Пропавшие в Стране Страха, стр. 52

И Вик вместо того, чтобы читать Пушкина, спросил:

– А ты на меня не обижаешься?

– Обижаюсь, конечно, – ответила Танька. – Я вообще хотела с тобой не разговаривать. Потом подумала, что это глупо. Ты же не виноват. Ну, не нравлюсь я тебе, и что теперь, повеситься, что ли? Бывает. Твое право. А ты мне нравишься. Мое право. И я ведь понимаю, что ты не очень хороший человек. Настоящие парни так себя не ведут. Просто так вот получилось почему-то – я тебя увидела и поняла, что нравишься. Я думала, что ошиблась. Потому что с какой стати? А потом поняла – ни с какой. Влюбилась, вот и все.

Вику было и страшно, и приятно, и жарко, и холодно. Впервые ему объяснялись в любви – да еще вот так, ночью, в тишине…

Танька сидела рядом и молчала. Она слегка раскачивалась, опираясь руками о скамью, одна рука была совсем рядом. И Вик вдруг дотронулся до этой руки.

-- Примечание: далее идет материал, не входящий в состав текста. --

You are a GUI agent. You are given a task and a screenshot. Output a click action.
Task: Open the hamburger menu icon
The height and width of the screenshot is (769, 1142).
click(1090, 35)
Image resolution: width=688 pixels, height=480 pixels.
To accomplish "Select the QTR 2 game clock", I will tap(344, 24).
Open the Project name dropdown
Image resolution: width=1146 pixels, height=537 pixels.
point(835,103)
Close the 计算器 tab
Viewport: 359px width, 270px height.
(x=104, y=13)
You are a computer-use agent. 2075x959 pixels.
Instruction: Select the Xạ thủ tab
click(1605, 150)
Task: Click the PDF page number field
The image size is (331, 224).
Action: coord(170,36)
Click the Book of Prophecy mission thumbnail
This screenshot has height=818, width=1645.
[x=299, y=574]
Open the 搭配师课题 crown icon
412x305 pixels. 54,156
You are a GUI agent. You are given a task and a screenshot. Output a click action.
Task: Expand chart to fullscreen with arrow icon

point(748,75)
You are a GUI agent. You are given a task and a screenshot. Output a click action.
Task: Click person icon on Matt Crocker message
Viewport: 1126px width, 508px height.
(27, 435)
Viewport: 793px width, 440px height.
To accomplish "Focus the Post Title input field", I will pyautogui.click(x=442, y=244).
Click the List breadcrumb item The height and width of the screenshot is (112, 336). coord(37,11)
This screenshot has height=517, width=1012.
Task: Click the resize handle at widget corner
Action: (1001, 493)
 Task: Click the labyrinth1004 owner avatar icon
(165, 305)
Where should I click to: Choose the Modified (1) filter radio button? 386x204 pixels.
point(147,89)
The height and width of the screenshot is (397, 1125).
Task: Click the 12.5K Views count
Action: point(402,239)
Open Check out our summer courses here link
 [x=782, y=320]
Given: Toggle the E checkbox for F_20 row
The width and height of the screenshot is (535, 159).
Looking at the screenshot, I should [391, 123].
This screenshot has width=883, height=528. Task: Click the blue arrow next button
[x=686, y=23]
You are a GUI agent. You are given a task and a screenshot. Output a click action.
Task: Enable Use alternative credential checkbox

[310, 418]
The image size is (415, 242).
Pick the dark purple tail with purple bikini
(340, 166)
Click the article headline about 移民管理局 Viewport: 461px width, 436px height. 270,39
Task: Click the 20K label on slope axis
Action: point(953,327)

– Что? – сразу же повернулась к нему Танька.

– Я просто еще не разобрался… – сказал Вик.

– В чем? Я тебе тоже нравлюсь, да? Это ты просто сам себе сопротивлялся, да? Поэтому и наорал на меня, да?

Танька помогала Вику, предлагала готовые ответы. И они были похожи на правду. Вику в этот момент действительно казалось, что он сопротивлялся сам себе и именно поэтому наорал на Таньку. Она ему действительно нравится. Она красивая, а в этом полусумрачном свете еще красивее.

И Вик сказал:

– Да.

И сжал руку Таньки.

Она прижалась к нему (то есть Танька, а не рука) плечом, а потом шепнула:

– Обними меня.

Вик обнял, как умел: обхватил за плечи и замер, не зная, что делать дальше.

Но Таньке, похоже, ничего и не требовалось.

– Завтра будет война, – сказал Вик. – Или что-то вроде войны. Надо всех предупредить. И еще – я вас всех заразил, наверно.

– Что? – спросила Танька. Она или не расслышала, или вообще не слушала.

– Я говорю: я заразил вас всех.

– Ерунда. Посидим еще немного? Не против?

Вик был не против. Он даже решил, что сейчас соберется с духом и поцелует Таньку. Но время шло, духу все не хватало. А сидеть вот так, застывшим, тоже плохо. Она подумает, что Вик окончательный трус и не умеет обращаться с девушками. Тогда Вик придумал: досчитать в уме до десяти – и поцеловать.

И начал отсчет.

Один, два, три, четыре, мысленно считал он, пять, шесть… семь… восемь… – продолжал он все медленнее, но сбился, ему показалось, что он после шести перескочил сразу на восемь, поэтому повторил: шесть, семь, восемь, девять, де…

– Холодно, – сказала Танька. – Пойдем. А то еще увидят, подумают что-нибудь. А ты ведь этого не хочешь?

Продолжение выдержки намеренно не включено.